ISC Recently installed lighting around the 2.5 mile high banked Superspeedway to allow the competitors to run the nearly unbearable July race under the coolness of the night. While this spelled relief for the drivers and fans alike, it meant more research needed to go into a more neutral, cool track setup that would withstand the drastic cooling track temps throughout the night. Thus with the installation of lights, a virtually new track showed its head.
Again a soft and stable setup is key here. You must keep the car low and out of the wind, but still draft your way to the front. Make sure you can save your tires until you really need them, at the end of the race most people won't be able to stick on the lower groove through the entire turn, and you can pull low the take the position while they dance with the wall.

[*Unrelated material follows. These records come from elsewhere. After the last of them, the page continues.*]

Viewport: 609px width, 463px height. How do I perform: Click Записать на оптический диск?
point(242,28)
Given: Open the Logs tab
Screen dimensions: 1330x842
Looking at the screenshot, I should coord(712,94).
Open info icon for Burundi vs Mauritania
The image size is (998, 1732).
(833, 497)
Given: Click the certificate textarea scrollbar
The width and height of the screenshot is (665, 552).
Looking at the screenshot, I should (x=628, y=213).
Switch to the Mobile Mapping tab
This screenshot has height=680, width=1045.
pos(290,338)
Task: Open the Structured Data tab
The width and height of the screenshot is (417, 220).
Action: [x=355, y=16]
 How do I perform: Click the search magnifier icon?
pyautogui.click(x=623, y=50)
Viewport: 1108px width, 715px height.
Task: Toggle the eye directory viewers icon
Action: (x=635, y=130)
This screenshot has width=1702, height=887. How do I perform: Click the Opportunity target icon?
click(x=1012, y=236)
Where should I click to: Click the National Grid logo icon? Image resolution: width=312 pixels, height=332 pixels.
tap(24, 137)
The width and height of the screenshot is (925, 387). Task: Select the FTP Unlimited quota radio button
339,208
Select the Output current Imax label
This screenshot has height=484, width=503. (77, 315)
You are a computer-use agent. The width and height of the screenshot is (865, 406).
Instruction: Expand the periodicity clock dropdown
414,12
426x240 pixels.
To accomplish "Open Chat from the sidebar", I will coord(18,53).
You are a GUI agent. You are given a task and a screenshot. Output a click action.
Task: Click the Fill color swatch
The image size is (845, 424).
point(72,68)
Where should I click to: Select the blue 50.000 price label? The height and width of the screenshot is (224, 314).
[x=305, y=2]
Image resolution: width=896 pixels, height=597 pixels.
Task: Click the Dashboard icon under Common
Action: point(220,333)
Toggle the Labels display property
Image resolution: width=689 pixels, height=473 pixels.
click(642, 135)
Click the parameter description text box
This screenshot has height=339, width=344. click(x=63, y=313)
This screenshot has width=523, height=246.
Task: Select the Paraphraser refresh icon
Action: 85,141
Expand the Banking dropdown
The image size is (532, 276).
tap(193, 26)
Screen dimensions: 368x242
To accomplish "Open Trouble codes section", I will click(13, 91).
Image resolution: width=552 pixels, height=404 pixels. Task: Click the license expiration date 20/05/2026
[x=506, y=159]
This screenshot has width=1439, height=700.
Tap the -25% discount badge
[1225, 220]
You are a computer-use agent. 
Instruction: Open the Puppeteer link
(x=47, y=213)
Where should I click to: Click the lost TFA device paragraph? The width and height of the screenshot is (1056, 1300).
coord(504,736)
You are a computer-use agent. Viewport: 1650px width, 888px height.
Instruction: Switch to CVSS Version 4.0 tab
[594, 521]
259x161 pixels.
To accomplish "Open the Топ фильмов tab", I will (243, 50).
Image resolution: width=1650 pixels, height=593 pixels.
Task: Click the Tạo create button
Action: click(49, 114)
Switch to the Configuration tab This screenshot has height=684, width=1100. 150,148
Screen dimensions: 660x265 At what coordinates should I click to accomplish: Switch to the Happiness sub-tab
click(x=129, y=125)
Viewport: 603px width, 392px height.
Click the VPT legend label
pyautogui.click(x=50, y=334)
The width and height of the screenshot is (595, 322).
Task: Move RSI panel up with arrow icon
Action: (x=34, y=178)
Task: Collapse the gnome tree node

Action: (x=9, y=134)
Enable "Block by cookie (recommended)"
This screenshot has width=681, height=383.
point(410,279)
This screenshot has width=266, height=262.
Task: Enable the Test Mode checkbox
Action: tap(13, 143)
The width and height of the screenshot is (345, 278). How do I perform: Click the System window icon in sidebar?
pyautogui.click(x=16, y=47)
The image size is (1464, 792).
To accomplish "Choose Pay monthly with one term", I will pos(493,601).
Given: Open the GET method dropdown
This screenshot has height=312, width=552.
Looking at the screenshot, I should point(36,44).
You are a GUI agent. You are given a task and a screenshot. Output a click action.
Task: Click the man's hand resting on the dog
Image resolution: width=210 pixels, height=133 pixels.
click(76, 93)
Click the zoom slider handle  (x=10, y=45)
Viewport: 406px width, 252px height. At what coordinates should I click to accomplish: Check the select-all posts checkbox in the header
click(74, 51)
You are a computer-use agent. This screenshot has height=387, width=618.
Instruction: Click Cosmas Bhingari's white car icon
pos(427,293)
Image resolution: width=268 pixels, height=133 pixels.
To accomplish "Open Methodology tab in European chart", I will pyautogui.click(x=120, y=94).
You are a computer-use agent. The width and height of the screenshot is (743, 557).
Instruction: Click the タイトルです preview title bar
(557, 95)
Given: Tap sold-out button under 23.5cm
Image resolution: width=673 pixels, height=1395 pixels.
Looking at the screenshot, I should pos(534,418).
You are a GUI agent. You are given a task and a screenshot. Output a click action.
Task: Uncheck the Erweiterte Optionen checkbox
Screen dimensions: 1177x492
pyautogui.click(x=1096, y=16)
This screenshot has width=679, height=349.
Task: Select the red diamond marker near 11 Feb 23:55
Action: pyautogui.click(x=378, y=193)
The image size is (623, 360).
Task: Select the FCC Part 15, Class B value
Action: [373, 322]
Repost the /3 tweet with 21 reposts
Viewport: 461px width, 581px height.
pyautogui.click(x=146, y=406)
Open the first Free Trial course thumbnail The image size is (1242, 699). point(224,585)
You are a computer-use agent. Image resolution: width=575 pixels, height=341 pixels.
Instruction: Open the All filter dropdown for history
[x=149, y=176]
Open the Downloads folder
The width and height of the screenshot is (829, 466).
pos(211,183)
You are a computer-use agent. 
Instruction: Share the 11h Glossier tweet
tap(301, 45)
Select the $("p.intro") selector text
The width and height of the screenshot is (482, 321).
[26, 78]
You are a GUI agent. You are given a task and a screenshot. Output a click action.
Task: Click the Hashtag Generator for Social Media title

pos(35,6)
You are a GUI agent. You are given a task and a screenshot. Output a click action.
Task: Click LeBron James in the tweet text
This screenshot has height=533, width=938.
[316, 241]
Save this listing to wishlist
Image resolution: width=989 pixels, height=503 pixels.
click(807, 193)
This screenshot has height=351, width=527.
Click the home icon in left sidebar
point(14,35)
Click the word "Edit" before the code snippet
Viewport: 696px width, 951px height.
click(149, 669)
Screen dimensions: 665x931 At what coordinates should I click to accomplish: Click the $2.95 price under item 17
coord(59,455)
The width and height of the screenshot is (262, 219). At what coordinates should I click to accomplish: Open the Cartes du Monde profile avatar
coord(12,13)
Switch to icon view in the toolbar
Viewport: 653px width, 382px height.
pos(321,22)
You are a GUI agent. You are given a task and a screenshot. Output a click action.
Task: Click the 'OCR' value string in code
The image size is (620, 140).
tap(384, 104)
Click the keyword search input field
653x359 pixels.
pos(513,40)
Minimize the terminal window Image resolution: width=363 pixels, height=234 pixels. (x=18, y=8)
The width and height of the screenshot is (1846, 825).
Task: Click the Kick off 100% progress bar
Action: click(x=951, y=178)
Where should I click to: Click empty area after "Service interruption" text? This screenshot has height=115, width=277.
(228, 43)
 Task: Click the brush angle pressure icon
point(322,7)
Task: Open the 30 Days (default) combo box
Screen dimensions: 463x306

Another key is a good pitstop. With speeds constant and near 200mph, a green flag stop will cause you to lose a lap, so hit your marks, and if playing with yellows on, try to wait until the very last possible moment to pit, just in case you catch a break.
Daytona is much more narrow than Talladega, NASCAR's other plate track. This means the turn 4 and turn 2 exit walls will sneak up on you before you know it. Try to use up all of the track, but be ready to drop low off of the exit of 2 or 4 quickly to pass the cars you get a good run on.